* **Problem description**
Exactly as they appear below, repeat the lines from the one with "Click the deposits in business days text" through the one with "Screen dimensions: 1568x768", and no others.

----------------

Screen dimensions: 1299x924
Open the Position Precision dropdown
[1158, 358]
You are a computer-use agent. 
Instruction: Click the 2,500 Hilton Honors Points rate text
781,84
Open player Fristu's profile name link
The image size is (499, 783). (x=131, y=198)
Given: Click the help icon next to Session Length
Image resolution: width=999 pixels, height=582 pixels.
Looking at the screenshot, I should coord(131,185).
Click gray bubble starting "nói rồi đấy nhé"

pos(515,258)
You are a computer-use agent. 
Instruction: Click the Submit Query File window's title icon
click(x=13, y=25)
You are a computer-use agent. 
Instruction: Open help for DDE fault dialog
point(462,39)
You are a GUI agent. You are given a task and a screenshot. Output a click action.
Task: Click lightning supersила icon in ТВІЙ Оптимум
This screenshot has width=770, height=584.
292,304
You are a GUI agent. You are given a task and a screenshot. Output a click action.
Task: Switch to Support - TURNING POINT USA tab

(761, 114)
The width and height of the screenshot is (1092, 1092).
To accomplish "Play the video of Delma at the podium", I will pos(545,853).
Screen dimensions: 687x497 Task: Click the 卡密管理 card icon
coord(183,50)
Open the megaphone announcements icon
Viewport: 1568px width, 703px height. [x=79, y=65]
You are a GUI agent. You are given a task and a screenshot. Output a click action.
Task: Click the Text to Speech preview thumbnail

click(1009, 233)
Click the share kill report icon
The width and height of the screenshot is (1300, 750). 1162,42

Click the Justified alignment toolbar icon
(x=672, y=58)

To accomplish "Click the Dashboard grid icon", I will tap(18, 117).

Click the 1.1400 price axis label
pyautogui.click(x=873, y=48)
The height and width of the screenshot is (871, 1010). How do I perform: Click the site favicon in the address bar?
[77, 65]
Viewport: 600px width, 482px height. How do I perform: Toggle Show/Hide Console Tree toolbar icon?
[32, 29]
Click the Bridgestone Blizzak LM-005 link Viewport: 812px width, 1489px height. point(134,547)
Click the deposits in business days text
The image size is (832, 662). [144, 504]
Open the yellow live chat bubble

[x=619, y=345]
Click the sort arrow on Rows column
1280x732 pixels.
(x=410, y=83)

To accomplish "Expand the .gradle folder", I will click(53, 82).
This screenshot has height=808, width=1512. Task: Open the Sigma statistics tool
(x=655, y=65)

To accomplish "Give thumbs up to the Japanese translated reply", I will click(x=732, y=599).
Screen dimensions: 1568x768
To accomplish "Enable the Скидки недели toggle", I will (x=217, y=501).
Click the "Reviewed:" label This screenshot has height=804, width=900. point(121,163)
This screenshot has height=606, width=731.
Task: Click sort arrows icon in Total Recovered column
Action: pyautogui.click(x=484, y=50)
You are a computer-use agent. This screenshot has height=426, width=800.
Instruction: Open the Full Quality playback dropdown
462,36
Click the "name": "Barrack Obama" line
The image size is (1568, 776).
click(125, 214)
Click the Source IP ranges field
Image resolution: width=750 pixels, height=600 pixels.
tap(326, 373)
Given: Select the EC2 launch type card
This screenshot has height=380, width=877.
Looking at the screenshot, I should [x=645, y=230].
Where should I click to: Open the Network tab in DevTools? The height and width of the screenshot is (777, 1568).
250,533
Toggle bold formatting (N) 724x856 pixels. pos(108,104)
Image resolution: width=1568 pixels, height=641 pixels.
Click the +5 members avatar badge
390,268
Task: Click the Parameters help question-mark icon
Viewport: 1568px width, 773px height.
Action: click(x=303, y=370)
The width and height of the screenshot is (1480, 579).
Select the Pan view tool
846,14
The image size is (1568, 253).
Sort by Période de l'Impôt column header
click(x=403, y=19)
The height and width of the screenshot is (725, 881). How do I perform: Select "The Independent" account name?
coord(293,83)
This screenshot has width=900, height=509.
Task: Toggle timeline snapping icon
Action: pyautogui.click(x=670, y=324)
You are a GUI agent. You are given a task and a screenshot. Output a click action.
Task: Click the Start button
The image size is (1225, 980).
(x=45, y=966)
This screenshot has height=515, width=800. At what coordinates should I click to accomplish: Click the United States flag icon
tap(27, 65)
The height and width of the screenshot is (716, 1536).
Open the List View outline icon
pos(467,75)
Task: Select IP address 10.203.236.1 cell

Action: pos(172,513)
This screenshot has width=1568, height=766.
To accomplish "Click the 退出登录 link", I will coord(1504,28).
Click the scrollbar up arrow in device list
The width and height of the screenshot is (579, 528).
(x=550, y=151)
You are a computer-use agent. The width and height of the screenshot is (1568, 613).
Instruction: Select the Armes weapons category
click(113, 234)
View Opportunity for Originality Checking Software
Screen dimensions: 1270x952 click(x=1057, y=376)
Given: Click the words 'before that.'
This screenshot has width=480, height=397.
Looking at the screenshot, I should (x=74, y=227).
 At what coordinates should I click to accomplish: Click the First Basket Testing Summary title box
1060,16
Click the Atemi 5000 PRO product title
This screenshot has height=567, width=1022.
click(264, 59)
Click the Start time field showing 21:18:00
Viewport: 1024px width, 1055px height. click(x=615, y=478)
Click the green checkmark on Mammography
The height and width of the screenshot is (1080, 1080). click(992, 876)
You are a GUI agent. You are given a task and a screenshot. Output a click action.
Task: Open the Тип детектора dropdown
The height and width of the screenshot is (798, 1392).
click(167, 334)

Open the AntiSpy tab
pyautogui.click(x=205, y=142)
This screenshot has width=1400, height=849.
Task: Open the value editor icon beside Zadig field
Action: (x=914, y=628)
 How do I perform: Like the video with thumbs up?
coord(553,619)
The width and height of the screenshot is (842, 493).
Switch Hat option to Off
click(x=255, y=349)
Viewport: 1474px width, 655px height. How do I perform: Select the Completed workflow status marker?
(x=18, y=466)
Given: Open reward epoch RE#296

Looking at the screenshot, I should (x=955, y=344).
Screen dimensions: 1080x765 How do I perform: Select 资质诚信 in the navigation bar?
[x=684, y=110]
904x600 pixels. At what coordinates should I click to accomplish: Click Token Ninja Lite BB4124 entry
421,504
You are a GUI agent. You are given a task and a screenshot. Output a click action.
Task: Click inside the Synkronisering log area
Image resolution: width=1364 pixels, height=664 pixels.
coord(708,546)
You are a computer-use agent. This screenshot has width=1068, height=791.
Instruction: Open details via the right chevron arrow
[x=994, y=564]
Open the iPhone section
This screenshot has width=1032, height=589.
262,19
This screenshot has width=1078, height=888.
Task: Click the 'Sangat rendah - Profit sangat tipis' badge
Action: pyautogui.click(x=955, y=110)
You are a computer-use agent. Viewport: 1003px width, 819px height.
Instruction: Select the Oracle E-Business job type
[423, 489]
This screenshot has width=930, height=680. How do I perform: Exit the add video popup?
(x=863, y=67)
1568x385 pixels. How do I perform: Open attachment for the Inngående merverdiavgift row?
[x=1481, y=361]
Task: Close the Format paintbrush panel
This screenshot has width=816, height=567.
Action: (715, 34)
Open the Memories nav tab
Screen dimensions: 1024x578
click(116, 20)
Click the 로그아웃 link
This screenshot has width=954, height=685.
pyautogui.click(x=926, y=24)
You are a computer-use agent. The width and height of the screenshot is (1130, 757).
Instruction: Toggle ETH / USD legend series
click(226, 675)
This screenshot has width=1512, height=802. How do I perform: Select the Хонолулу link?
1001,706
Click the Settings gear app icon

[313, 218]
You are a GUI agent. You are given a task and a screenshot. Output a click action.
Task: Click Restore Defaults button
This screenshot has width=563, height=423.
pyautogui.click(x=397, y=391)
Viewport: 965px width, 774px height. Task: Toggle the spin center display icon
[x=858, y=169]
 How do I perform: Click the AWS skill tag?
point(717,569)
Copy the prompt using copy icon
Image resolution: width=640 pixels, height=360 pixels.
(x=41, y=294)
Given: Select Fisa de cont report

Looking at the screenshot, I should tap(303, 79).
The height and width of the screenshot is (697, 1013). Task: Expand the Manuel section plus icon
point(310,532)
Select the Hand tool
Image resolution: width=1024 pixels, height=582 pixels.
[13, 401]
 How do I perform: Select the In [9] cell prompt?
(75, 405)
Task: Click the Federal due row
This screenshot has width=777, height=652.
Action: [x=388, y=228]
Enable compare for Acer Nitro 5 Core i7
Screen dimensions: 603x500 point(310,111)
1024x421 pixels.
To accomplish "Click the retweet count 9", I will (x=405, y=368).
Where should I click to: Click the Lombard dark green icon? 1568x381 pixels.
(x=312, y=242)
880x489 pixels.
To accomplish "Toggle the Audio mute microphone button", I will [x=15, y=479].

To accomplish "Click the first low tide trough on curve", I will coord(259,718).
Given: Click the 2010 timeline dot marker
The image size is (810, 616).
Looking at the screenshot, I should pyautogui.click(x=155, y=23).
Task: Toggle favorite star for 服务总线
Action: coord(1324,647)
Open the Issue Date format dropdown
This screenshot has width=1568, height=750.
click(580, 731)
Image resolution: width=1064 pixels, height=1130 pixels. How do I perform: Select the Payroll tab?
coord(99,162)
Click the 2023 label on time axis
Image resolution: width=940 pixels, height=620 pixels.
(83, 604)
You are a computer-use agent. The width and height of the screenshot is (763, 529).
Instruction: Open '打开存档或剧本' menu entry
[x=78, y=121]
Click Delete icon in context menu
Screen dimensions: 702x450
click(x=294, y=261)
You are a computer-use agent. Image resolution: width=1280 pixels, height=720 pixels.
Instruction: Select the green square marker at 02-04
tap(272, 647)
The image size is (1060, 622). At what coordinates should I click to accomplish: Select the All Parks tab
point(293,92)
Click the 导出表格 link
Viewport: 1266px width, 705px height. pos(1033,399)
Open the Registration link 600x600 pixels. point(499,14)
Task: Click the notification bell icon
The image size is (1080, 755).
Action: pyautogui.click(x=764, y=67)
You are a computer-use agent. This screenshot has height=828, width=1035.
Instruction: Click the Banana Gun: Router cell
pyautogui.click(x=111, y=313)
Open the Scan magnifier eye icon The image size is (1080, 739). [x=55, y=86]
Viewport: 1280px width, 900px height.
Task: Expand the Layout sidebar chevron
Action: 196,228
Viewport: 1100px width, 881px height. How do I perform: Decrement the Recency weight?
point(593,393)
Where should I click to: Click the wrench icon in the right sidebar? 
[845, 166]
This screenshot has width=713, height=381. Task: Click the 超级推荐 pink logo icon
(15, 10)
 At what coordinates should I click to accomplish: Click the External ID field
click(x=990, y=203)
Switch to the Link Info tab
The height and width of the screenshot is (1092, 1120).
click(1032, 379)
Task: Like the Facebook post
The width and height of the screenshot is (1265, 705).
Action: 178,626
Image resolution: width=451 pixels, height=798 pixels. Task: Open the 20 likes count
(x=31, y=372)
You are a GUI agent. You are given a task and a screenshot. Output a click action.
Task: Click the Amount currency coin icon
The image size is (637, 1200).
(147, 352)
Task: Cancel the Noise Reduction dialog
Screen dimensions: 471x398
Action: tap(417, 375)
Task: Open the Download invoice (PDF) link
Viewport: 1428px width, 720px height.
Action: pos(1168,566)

----------------

* **Output below**
Click the deposits in business days text
The image size is (832, 662). [144, 504]
Open the yellow live chat bubble

[x=619, y=345]
Click the sort arrow on Rows column
1280x732 pixels.
(x=410, y=83)

To accomplish "Expand the .gradle folder", I will click(53, 82).
This screenshot has height=808, width=1512. Task: Open the Sigma statistics tool
(x=655, y=65)

To accomplish "Give thumbs up to the Japanese translated reply", I will click(x=732, y=599).
Screen dimensions: 1568x768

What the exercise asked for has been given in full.